Members shall serve until their successors
are appointed. The Committee’s chairperson
shall be designated by the full Board or,
if it does not do so, the Committee members
shall elect a chairperson by vote of a majority
of the full Committee. The Chief Executive
Officer (the “CEO”) and/or his
designee will meet often with the Committee,
but neither the CEO nor his designee will
be on the Committee or participate in all
of its meetings.
The Committee may form and
delegate authority to subcommittees when
appropriate.
III. Structure and
Meetings
The Committee shall meet
at least annually, or more frequently as
circumstances dictate. The chairperson of
the Committee will preside at each meeting
and, in consultation with the other members
of the Committee, will set the frequency
of each meeting and the agenda of items
to be addressed at each meeting. The chairperson
of the Committee shall ensure that the agenda
for each meeting is circulated to each Committee
member in advance of the meeting. The Committee
shall keep written minutes of all meetings.

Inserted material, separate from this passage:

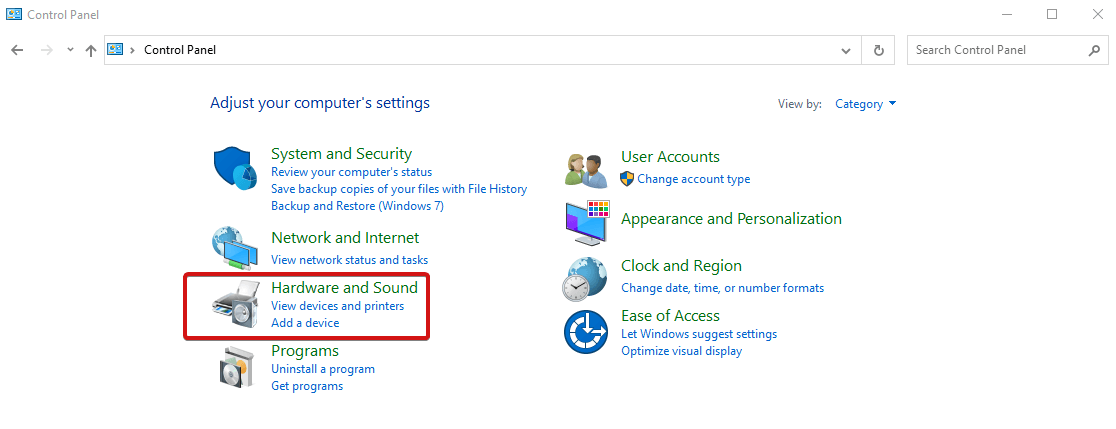Viewport: 1116px width, 429px height.
Task: Click View devices and printers link
Action: tap(337, 306)
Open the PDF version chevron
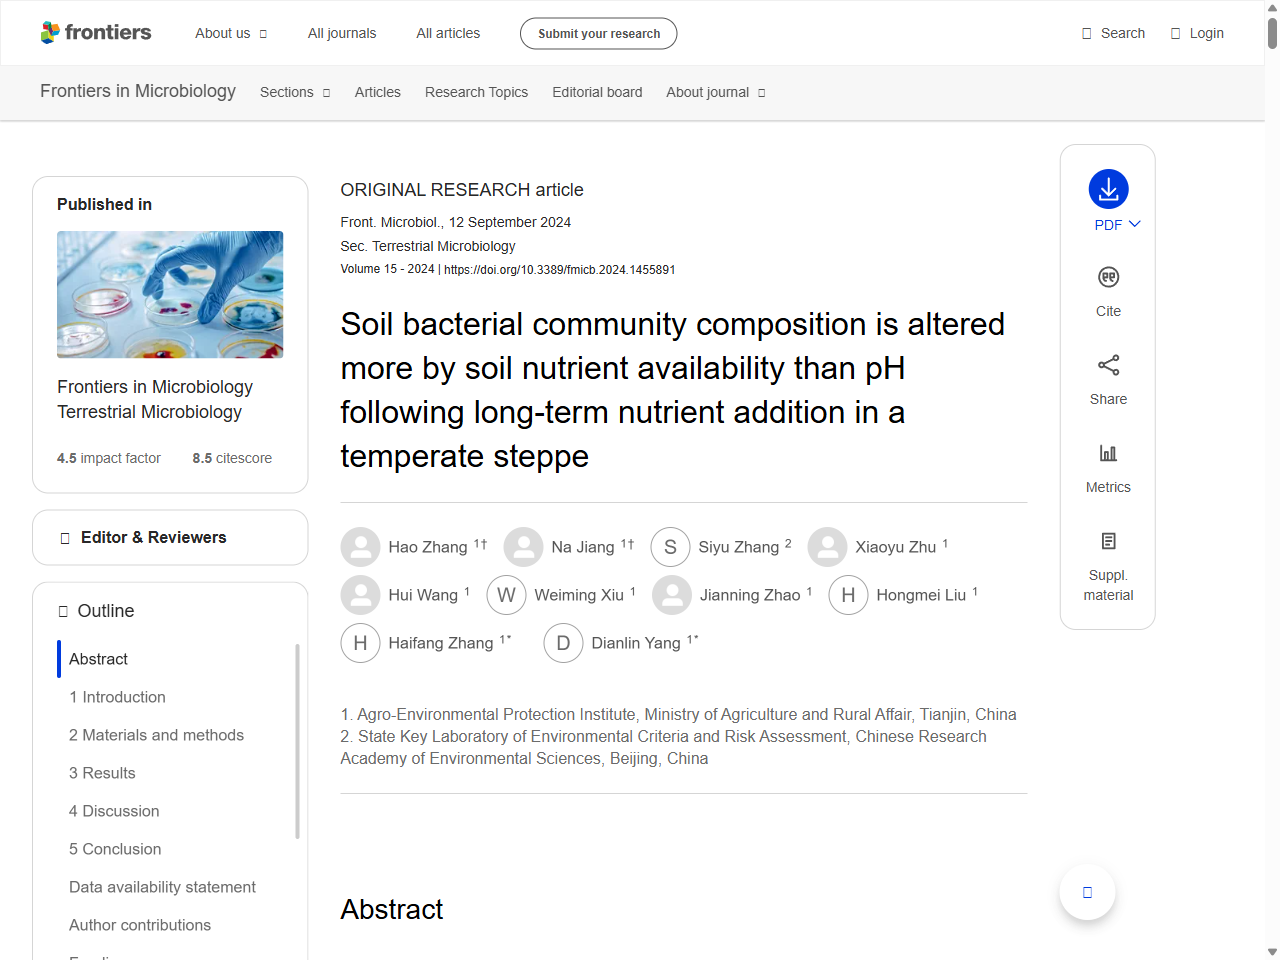 point(1132,225)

IV. Goals and Responsibilities
In carrying out its responsibilities:
- The Committee shall have
responsibility for developing and maintaining
an executive compensation policy that
creates a direct relationship between
pay levels and corporate performance and
returns to shareholders. The Committee
shall monitor the results of such policy
to assure that the compensation payable
to the executive officers of the Company
and the Bank provides overall competitive
pay levels, creates proper incentives
to enhance shareholder value, rewards
superior performance, and is justified
by the returns available to shareholders.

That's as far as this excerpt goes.